Developmental editors cost between 2 and 6 cents per word, or between $40 and $70 per hour, working at approximately eight pages per hour. However, an experienced developmental editor, who’s going to be working with you throughout the book process, could cost you anything upwards of $3,000.
Copy editors charge between 2 and 4 cents per word, or $30 – $40 per hour at a similar page rate to developmental editors. You can expect a copy editor to do a sample edit and quote you a fee for the job. I much prefer this over paying an hourly rate and it helps the editor because she (or he) gets to see what’s involved before they start.

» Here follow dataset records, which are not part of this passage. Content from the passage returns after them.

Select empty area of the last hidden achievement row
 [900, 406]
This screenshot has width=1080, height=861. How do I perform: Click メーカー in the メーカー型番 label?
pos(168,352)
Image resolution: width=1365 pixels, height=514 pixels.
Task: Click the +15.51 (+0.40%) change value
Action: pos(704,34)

Proofreaders charge around .75 to 2 cents per word, or $25 to $35 per hour with an approximate page rate of 10 pages per hour. You’re more likely to be charged by the word or the page by a proofreader, just because it’s that final quality check. Your proofreader isn’t checking structure or flow, although you can combine the copyedit and the proofreading stages to get that in one person.
In my opinion, it’s best to ask for a single price for the whole job. This makes the editor complicit in your success or failure because he or she is part of a ‘project’ not just an hourly paid worker.
It gives you the comfort of knowing there shouldn’t be any unexpected price hikes, and deadlines are more likely to be met because you all know what’s involved.
And think value, not hours.
Your book will represent you and your business for years to come. What’s that worth?
And then there’s your expected earnings – both monetary and reputation. If you’re writing your book to position you and your business, remember that a well-structured book is more likely to win you that client, and help you secure that speaking opportunity.
However, be mindful of your budget and, starting out, be prepared to spend a bit more time looking for someone who’s also early in their career who might be prepared to quote a little less.
Your rule of thumb should be simple — if you’re comfortable with the editor’s skills and you’re comfortable with the price, then you’ve probably got the right person at a fair price.
Don’t over-think it.
There’s No Need to Rush
To make this work, spend as much time as you need looking for the right editor. This might be a relationship that lasts for years; it’s worth it.
Don’t rush into hiring the first (or the cheapest) person. Shop around. Get samples. Take the time to communicate, share your work, and have an actual conversation (phone or Skype is fine) to get a feel for how they work and whether they’re a fit for you.
Make sure you’re comfortable with your choice of editor and their proposed price before you sign up to anything.
It’s What’s Right For You
Finding the right editor for you and your book is one of the most important choices of your writing career. The right editor can make your content shine, whilst a bad one can make the whole experience painful and frustrating.
In saying that, the most important thing is that you do have an editor.
You can do the self-editing, make all the changes you want to but, in the end, an editor with a professional eye and a different skill set to you will make your book better, and save you from reviewers who criticise your spelling and grammar.
It’s Not A Democracy
You and your editor will never agree on everything. In fact, it wouldn’t be a true publishing experience if you didn’t have at least one altercation.
But remember: you are paying them to disagree with you. To correct you. To make you sound smarter, sleeker, and generally just better than you actually are.
Trust them, and trust yourself, and you will come out the other side with a fantastic book and – hopefully – a lifelong relationship with someone you trust and respect.
What’s your experience been with hiring editors? Have you found the right person? And what tips can you share with us?